With Middle East tensions mounting as Arab guerrilla forces continue their terrorist raids across the Lebanese border into Israel, United Nations Secretary General U Thant has asked Dr. Gunnar V. Jarring to return here Tuesday to discuss the Mideast crisis. Mr. Thant, who made the announcement Saturday that his special representative to the Middle East has been asked to return, indicated it would be left to Dr. Jarring to decide whether he should make a new trip to the Middle East capitals he visited on his peace mission in 1968 and 1969.
Informed sources at the United Nations reported Friday that the United States has urged Israel to exercise patience and restraint in dealing with the terrorist problem on the Lebanese border. They said the United States authorities were convinced that the Lebanese regime was sincerely doing everything in its power to restrain the terrorists operating against Israel from Lebanese territory and wanted Israel to give the regime the time it needed. (In Washington Under-Secretary of State Elliot L. Richardson saw Ambassador Itzhak Rabin of Israel and Ambassador Najati Kabbani of Lebanon in separate meetings Friday at the State Department to urge their governments to adopt “all possible steps to keep peace in the area.” He expressed concern over the latest phase in the Mideast crisis.)

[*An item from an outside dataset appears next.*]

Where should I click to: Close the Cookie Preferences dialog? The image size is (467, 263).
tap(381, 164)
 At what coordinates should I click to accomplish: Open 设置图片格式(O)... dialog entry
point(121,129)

Contrary to expectations in view of the seriousness with which the Lebanese border situation has been viewed here and the Israeli warnings of recent days to the United Nations and to the Security Council of the gravity with which Israel regards the terrorist forays, the ambassadors of the Four Powers did not discuss this problem at their long meeting Thursday. That meeting, described by one source as a more satisfactory session than any in recent months, did not reach any decisions or any agreements on any of the many issues and details before the envoys.

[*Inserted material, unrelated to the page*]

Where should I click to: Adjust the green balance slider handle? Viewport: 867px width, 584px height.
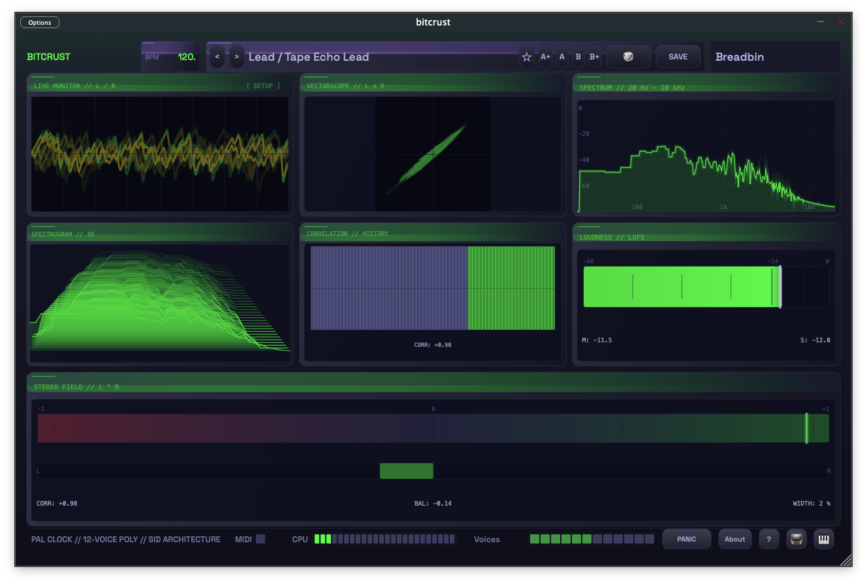tap(406, 470)
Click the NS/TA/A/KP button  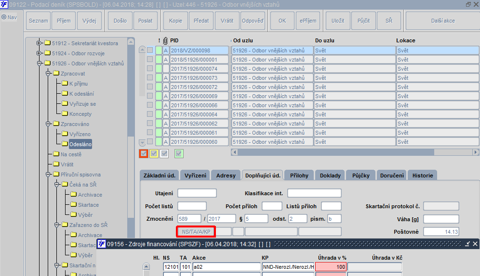click(x=196, y=232)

American sources said the meeting was distinguished by the fact that for the first time in a long time, there was an absence of rhetoric and denunciation from the Russians and a readiness on the part of Russians and French to talk specifics. Both have been pressed by the Americans to declare what the Arab states would agree to in the line of their commitment to peace to be incorporated in Big Four “guidelines.” United Nations circles stressed Friday that the projected return to UN headquarters of Dr. Gunnar V. Jarring for consultations did not mean immediate resumption of his peace-seeking mission in the Middle East. The consultations envisioned, it was stressed, would be here at the United Nations and would not involve renewal of Dr. Jarring’s peregrinations from capital to capital in the Middle East.